(TASK INPUTS):
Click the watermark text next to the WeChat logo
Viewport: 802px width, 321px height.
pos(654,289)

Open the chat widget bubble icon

==

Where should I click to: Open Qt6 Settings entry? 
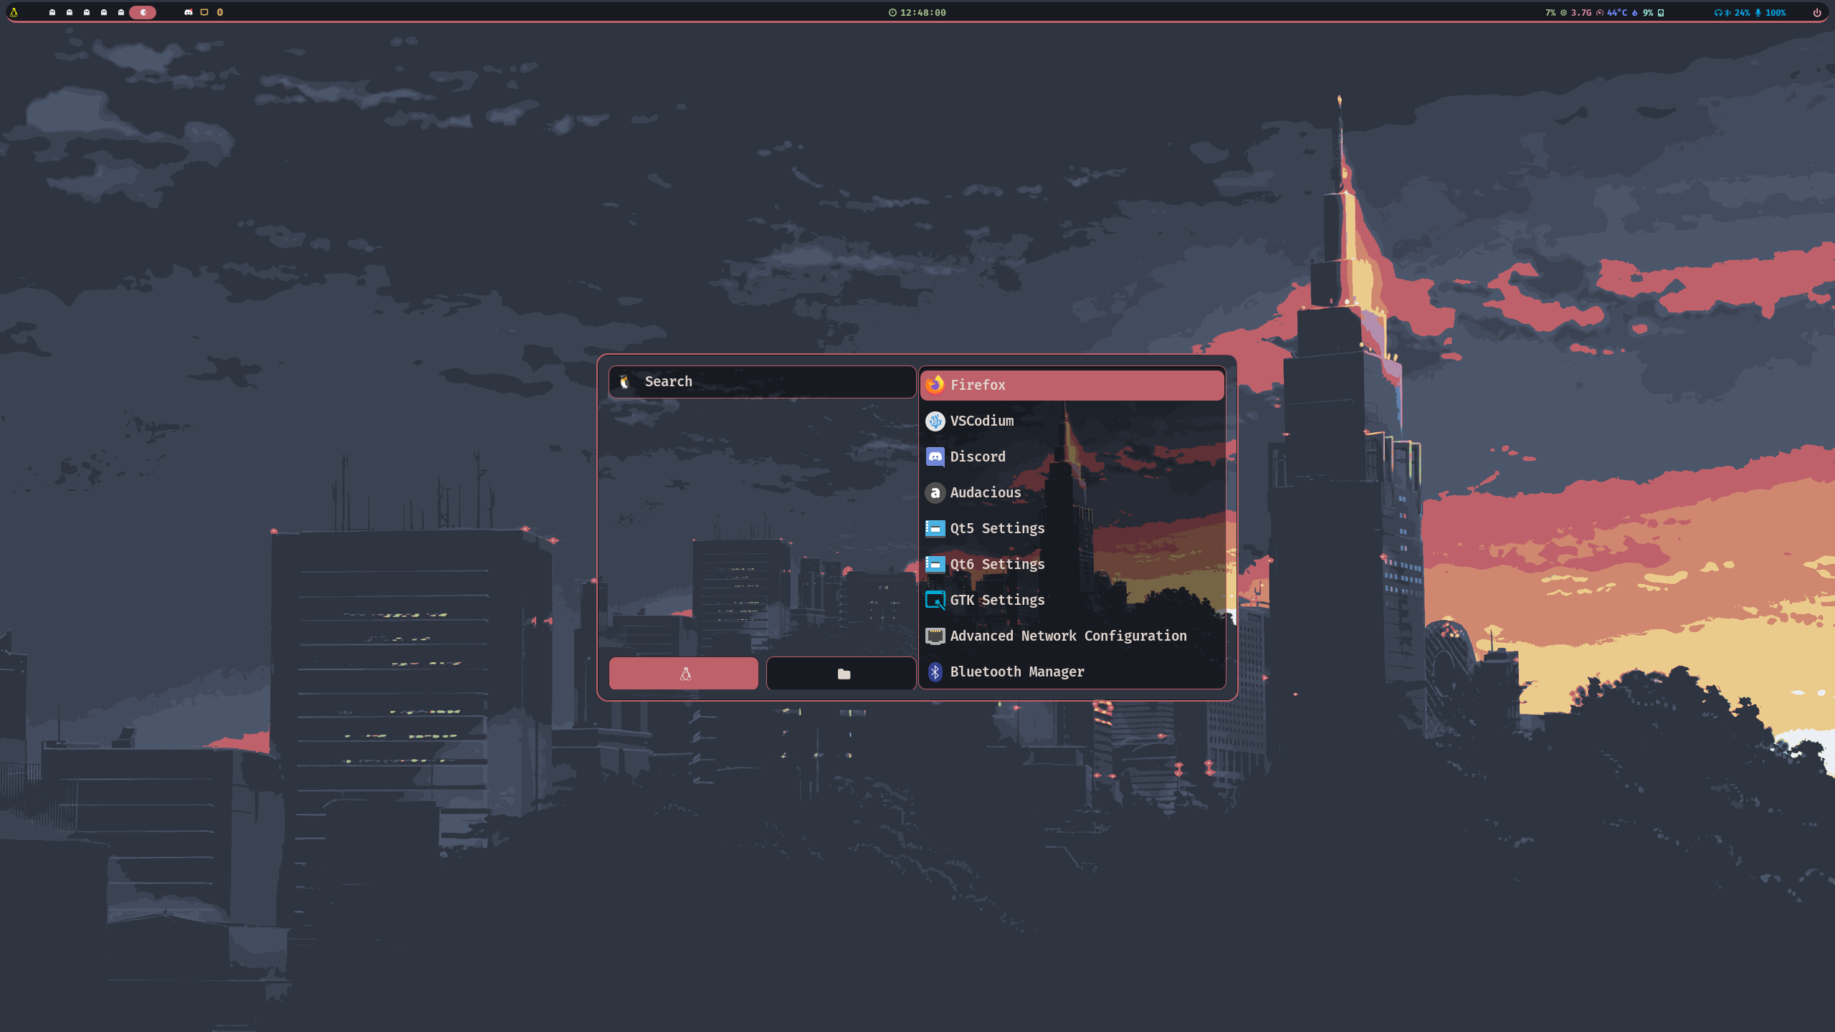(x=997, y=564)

(GIVEN REQUEST):
Tally the lines in the listing above that contain the word "Open". Reply with only the number.

(ANSWER TO THE EXERCISE):
2